Material for the task below:

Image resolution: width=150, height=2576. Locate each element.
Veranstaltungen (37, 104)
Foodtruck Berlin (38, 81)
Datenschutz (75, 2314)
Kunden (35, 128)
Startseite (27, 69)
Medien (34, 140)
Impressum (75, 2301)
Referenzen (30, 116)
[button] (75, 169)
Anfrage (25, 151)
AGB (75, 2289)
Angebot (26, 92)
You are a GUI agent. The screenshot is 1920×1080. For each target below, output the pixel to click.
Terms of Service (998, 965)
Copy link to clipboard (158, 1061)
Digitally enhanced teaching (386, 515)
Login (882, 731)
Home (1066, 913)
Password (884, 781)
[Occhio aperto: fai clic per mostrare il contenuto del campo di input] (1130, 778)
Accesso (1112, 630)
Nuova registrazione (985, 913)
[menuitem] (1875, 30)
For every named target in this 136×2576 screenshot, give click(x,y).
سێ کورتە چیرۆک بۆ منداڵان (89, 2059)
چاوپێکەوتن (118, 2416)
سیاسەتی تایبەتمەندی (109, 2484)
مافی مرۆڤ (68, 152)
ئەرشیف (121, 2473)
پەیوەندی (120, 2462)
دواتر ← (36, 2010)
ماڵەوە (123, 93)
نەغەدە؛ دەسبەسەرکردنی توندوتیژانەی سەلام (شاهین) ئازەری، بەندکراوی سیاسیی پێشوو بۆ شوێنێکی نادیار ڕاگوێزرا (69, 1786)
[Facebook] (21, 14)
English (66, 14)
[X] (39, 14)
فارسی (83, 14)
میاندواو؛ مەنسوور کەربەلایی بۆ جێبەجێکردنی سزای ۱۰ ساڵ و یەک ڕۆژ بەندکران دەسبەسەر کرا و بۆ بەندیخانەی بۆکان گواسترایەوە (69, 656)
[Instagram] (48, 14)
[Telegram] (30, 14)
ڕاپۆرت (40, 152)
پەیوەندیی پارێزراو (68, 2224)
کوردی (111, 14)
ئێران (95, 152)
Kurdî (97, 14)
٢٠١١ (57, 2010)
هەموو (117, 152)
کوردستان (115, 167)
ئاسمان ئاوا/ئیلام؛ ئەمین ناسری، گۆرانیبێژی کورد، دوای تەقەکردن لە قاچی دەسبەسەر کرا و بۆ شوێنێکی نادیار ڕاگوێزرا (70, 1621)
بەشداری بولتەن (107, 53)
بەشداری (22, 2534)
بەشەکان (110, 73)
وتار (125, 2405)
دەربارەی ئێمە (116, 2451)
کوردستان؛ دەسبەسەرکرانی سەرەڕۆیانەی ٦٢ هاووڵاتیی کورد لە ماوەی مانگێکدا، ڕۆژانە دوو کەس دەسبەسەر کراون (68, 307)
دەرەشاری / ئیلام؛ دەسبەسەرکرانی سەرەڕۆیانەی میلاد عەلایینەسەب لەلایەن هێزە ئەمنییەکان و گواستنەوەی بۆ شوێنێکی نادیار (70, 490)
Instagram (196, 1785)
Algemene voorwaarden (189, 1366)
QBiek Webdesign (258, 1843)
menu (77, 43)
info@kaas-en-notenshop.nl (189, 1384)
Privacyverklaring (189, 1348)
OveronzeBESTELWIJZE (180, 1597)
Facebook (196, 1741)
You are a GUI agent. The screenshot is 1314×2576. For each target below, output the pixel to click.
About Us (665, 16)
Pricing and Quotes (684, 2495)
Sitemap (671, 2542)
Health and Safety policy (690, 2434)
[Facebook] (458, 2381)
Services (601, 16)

End of Material for the task.

What to produce – Exactly as written, give the records again.

Solution to the exercise –
Image resolution: width=150, height=2576. Locate each element.
Veranstaltungen (37, 104)
Foodtruck Berlin (38, 81)
Datenschutz (75, 2314)
Kunden (35, 128)
Startseite (27, 69)
Medien (34, 140)
Impressum (75, 2301)
Referenzen (30, 116)
[button] (75, 169)
Anfrage (25, 151)
AGB (75, 2289)
Angebot (26, 92)
You are a GUI agent. The screenshot is 1920×1080. For each target below, output the pixel to click.
Terms of Service (998, 965)
Copy link to clipboard (158, 1061)
Digitally enhanced teaching (386, 515)
Login (882, 731)
Home (1066, 913)
Password (884, 781)
[Occhio aperto: fai clic per mostrare il contenuto del campo di input] (1130, 778)
Accesso (1112, 630)
Nuova registrazione (985, 913)
[menuitem] (1875, 30)
For every named target in this 136×2576 screenshot, give click(x,y).
سێ کورتە چیرۆک بۆ منداڵان (89, 2059)
چاوپێکەوتن (118, 2416)
سیاسەتی تایبەتمەندی (109, 2484)
مافی مرۆڤ (68, 152)
ئەرشیف (121, 2473)
پەیوەندی (120, 2462)
دواتر ← (36, 2010)
ماڵەوە (123, 93)
نەغەدە؛ دەسبەسەرکردنی توندوتیژانەی سەلام (شاهین) ئازەری، بەندکراوی سیاسیی پێشوو بۆ شوێنێکی نادیار ڕاگوێزرا (69, 1786)
[Facebook] (21, 14)
English (66, 14)
[X] (39, 14)
فارسی (83, 14)
میاندواو؛ مەنسوور کەربەلایی بۆ جێبەجێکردنی سزای ۱۰ ساڵ و یەک ڕۆژ بەندکران دەسبەسەر کرا و بۆ بەندیخانەی بۆکان گواسترایەوە (69, 656)
[Instagram] (48, 14)
[Telegram] (30, 14)
ڕاپۆرت (40, 152)
پەیوەندیی پارێزراو (68, 2224)
کوردی (111, 14)
ئێران (95, 152)
Kurdî (97, 14)
٢٠١١ (57, 2010)
هەموو (117, 152)
کوردستان (115, 167)
ئاسمان ئاوا/ئیلام؛ ئەمین ناسری، گۆرانیبێژی کورد، دوای تەقەکردن لە قاچی دەسبەسەر کرا و بۆ شوێنێکی نادیار ڕاگوێزرا (70, 1621)
بەشداری بولتەن (107, 53)
بەشداری (22, 2534)
بەشەکان (110, 73)
وتار (125, 2405)
دەربارەی ئێمە (116, 2451)
کوردستان؛ دەسبەسەرکرانی سەرەڕۆیانەی ٦٢ هاووڵاتیی کورد لە ماوەی مانگێکدا، ڕۆژانە دوو کەس دەسبەسەر کراون (68, 307)
دەرەشاری / ئیلام؛ دەسبەسەرکرانی سەرەڕۆیانەی میلاد عەلایینەسەب لەلایەن هێزە ئەمنییەکان و گواستنەوەی بۆ شوێنێکی نادیار (70, 490)
Instagram (196, 1785)
Algemene voorwaarden (189, 1366)
QBiek Webdesign (258, 1843)
menu (77, 43)
info@kaas-en-notenshop.nl (189, 1384)
Privacyverklaring (189, 1348)
OveronzeBESTELWIJZE (180, 1597)
Facebook (196, 1741)
You are a GUI agent. The screenshot is 1314×2576. For each target below, output the pixel to click.
About Us (665, 16)
Pricing and Quotes (684, 2495)
Sitemap (671, 2542)
Health and Safety policy (690, 2434)
[Facebook] (458, 2381)
Services (601, 16)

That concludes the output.